Thin microgel films, made of PNIPAm or PNIPAm-PAAc interpenetrated polymer network, have been spin-coated on glass surfaces with various degrees of hydrophilicity. Continuous and flat films, with a thickness dependent on the dispersion concentration and spin-speed, have been obtained for PNIPAm and IPN particles having a diameter of 91 and 254 nm, respectively. For PNIPAm particles with a diameter of 558 nm, dense arrays of distinct particles have been instead observed.

The stability of the continuous films, upon washing in water, is found to depend on the hydrophilic matching between the substrate and the microgel composition. Whereas the hydrophilicity of the films depends on the temperature thanks to PNIPAm. We have also observed that the presence of PAAc inside the IPN particles can change the microgel behavior. Due to the presence of a charge inside the particles, pH can also affect the film morphology. Furthermore, in the case of a hydrophilic surface, such as glass treated with NaOH, the ionic charge of the particle surface is the key parameter controlling the film stability.

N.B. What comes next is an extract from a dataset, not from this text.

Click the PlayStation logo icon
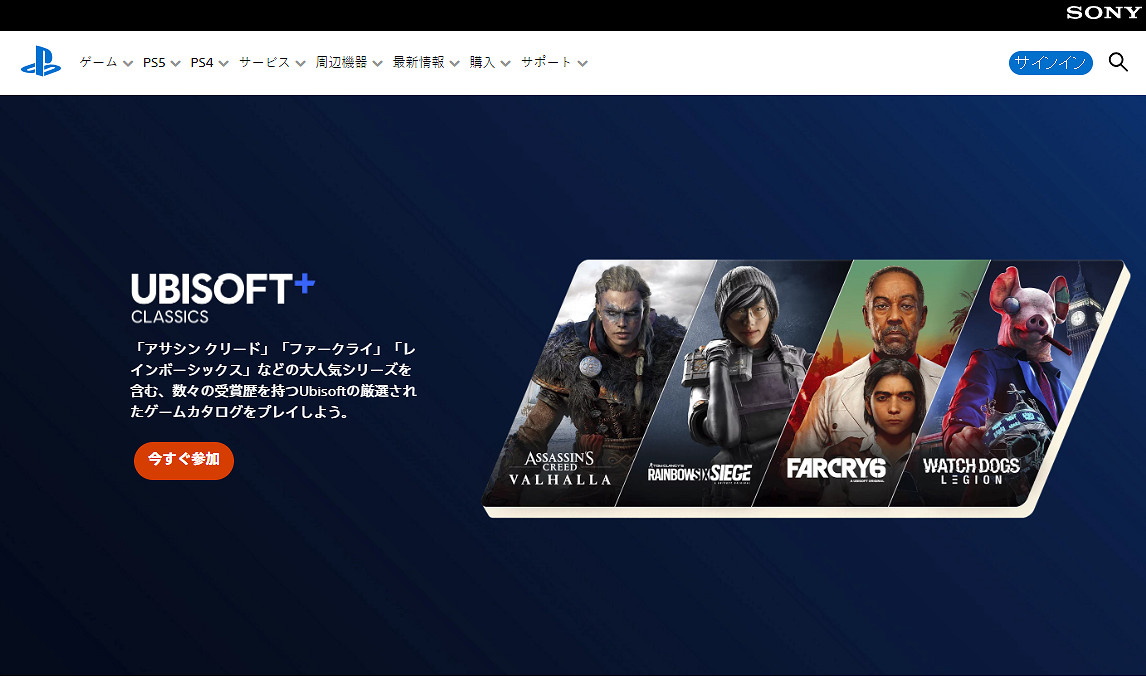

Therefore, we conclude that, with a proper selection of the surface hydrophilicity and the environmental conditions, it is possible to manipulate the film morphology as well as its stability thanks to the stimuli-responsiveness of the microgels.

The film stability on the surface under different conditions has a direct implication on their use in the fabrication of devices for biomedical applications. For instance, surfaces with patterned modifications can allow selectively removing the gel film from some specific area exploiting the different stability under water washing conditions.